#### TEXT PROVIDED

These methods use either unique or non-unique correction coefficients. In pansharpening, spectral distortion may be caused by three different effects: the relative spectral response of the sensors [27], aging of the optical and electronic payload [34], and the observation conditions [35]. Since the observation conditions differ for each dataset, the correction coefficients must be calculated separately for each image dataset. Even in the conventional methods, the correction coefficient is obtained from the intensity modeled based on the image. However, the use of a model formula obtained by combining the intensity with and without color information has not been considered. We estimate the PAN image without color information using the intensity of the RGB image and the intensity of the NIR image, and perform a detailed correction including the relative spectral response and observation conditions at each intensity of the RGB image with color information. In this study, we propose a novel model for low-spatial-resolution PAN images using MS images. Compared to other related methods for intensity correction, our method showed consistently good performance in terms of the numerical image quality. Therefore, it was concluded that unlike for the methods based on IHS, the proposed method can reduce spectral distortion and obtain results that are independent of the processed image.

Note that there are multiple satellites that have sensors whose characteristics are similar to those of IKONOS, such as Quick Bird and GeoEye. Therefore, experiments have been conducted on IKONOS images in many studies in the literature. Our proposed method can also be applied to those satellite images.

2. Materials and Methods

2.1. Image Datasets

The three image datasets from the IKONOS used for the experiments are listed in

Table 1. Characteristics of the original and test images of the image datasets. MS: multi-spectral, PAN: panchromatic.

Image		Nihonmatsu	Yokohama	Tasmania
Original image	PAN image	1024 × 1024	1792 × 1792	12,112 × 13,136
	MS image	256 × 256	448 × 448	3028 × 3284
Test image	PAN image	256 × 256	448 × 448	3028 × 3284
	MS image	64 × 64	112 × 112	757 × 821

. The first was collected in May 2008 and covers the city of Nihonmatsu, Japan. The second was collected in May 2006 and covers the city of Yokohama, Japan. Both the Nihonmatsu and Yokohama datasets were provided by the Japan Space Imaging Corporation, Japan. The third dataset covering Mount Wellington in Hobart, Tasmania in Australia was collected in February 2003 and was provided by Space Imaging, LLC. These datasets have PAN and MS images with the spatial resolutions of 1 m and 4 m, respectively. The original dataset contains: a PAN image with 1024 × 1024 pixels and MS images with 256 × 256 pixels for the Nihonmatsu region, a PAN image with 1792 × 1792 pixels and MS images with 448 × 448 pixels for the Yokohama region, and a PAN image with 12,112 × 13,136 pixels and MS images with 3028 × 3284 pixels for the Hobart region in Tasmania.

To evaluate the quality of the PS image, we experimented with the test images and original images according to the Wald protocol [36]. The test images were used to evaluate the numerical image quality, and the original images were used as reference images for numerical and visual evaluation. We regard the original images as ground truth images. The spatial resolution of the test PAN image was reduced from 1 to 4 m and that of the test MS image was reduced from 4 to 16 m. Hence, the test image datasets have a PAN image with 256 × 256 pixels and MS images with 64 × 64 pixels for the Nihonmatsu region, a PAN image with 448 × 448 pixels and MS images with 112 × 112 pixels for the Yokohama region, and a PAN image with 3028 × 3284 pixels and MS images with 757 × 821 pixels for the Hobart region in Tasmania.

########

#### WHAT YOU NEED TO DO:
Transcribe the pansharpening text word for word. Begin at "Note that there" and stop after "those satellite images.". The listing has no connection to the pansharpening text.

#### LISTING

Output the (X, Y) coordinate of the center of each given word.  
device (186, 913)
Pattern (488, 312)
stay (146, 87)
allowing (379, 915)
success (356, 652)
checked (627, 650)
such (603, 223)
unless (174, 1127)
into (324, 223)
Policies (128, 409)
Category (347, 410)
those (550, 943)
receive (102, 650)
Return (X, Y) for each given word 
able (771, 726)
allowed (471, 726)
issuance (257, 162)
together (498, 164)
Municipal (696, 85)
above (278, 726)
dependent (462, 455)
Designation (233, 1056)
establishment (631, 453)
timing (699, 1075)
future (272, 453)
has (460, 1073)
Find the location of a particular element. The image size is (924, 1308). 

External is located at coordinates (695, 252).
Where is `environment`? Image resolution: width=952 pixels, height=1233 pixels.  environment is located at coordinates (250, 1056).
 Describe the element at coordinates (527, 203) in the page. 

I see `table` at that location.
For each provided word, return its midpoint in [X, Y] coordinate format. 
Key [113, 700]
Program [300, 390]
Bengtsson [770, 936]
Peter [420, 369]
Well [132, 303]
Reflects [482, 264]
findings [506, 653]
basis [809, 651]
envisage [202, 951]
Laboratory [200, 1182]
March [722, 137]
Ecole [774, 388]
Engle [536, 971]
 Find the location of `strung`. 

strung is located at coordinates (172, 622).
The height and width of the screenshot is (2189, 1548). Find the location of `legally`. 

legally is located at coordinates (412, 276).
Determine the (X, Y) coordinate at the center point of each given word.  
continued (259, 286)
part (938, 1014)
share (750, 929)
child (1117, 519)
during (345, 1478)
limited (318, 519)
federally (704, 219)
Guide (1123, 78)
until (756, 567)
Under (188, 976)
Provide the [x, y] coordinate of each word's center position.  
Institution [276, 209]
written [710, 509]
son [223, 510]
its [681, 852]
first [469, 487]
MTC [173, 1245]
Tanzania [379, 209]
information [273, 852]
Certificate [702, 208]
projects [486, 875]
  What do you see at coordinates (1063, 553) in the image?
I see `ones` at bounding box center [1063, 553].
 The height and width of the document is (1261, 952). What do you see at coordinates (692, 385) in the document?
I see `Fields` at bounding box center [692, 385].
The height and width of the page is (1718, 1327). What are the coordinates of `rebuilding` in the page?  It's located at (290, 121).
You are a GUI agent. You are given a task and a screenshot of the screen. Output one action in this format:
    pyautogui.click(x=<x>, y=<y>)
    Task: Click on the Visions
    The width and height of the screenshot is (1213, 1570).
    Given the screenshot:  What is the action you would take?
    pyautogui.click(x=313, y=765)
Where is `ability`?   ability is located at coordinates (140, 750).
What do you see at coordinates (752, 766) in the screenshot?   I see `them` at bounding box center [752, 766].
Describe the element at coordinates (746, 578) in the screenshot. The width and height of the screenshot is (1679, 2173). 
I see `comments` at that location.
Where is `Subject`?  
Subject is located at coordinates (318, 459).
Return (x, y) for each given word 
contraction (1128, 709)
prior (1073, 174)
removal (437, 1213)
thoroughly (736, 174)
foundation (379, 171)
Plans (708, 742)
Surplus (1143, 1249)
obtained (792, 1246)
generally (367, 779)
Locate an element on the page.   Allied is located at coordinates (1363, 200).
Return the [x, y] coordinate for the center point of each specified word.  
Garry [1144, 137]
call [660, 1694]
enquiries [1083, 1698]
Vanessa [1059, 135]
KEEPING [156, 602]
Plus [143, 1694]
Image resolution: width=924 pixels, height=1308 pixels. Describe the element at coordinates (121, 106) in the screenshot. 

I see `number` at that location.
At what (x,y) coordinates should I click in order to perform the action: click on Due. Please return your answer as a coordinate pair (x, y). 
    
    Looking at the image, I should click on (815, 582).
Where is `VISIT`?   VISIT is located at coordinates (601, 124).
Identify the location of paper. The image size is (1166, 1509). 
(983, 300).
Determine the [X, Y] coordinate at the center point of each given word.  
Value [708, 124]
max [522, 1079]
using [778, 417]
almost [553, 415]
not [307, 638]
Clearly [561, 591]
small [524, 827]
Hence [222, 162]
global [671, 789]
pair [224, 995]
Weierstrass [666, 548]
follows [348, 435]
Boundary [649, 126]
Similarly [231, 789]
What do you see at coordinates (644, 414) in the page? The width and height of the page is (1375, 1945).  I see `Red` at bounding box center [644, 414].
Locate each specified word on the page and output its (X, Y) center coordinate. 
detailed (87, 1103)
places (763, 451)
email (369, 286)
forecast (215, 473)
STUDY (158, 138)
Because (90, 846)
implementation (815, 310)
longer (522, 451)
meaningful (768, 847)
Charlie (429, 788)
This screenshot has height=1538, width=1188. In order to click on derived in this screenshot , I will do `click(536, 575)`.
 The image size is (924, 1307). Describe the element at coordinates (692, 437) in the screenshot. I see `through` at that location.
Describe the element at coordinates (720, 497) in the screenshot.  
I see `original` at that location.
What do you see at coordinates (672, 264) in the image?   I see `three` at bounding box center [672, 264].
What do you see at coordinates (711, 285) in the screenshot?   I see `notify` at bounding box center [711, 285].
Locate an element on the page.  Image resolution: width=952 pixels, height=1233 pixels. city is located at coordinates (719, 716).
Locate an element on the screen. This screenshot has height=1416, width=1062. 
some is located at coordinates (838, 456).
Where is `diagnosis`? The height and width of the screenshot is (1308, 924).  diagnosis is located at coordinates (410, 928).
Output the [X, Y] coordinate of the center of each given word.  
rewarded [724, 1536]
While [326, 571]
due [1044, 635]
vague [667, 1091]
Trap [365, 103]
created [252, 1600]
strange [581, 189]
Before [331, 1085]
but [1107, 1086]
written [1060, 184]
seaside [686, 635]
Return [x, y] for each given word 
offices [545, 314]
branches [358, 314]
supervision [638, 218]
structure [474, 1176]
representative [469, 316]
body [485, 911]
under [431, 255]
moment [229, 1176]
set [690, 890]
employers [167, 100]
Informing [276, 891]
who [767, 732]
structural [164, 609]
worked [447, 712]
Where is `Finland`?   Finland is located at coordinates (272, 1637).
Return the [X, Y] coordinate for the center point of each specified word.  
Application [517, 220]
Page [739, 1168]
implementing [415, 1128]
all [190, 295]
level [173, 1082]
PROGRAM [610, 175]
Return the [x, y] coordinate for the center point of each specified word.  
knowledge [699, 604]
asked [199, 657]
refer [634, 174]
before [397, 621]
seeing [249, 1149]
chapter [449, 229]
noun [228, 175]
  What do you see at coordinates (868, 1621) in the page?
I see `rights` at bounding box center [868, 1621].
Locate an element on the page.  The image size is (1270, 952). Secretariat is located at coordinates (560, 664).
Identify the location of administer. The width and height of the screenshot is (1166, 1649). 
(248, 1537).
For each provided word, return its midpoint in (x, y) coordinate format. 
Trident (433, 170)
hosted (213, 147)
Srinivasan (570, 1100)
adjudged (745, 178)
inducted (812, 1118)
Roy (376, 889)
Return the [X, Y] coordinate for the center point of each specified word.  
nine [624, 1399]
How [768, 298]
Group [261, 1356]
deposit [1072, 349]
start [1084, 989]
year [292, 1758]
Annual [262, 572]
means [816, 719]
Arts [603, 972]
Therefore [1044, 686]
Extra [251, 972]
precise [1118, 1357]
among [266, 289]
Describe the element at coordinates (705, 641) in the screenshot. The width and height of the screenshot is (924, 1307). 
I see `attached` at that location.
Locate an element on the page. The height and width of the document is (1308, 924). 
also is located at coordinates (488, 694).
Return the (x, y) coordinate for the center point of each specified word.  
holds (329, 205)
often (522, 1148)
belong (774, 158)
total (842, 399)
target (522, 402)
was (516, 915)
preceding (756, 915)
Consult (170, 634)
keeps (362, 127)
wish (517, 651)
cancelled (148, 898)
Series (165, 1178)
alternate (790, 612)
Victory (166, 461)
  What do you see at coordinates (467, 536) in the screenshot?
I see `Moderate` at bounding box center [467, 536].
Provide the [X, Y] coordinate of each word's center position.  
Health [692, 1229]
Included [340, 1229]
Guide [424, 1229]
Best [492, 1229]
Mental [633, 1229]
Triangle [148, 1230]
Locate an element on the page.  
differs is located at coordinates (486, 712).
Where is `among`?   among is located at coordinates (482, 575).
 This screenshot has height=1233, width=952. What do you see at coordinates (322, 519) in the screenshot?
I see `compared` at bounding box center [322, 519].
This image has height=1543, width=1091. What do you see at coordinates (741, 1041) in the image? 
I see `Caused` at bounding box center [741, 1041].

########

#### RESULT:
Note that there are multiple satellites that have sensors whose characteristics are similar to those of IKONOS, such as Quick Bird and GeoEye. Therefore, experiments have been conducted on IKONOS images in many studies in the literature. Our proposed method can also be applied to those satellite images.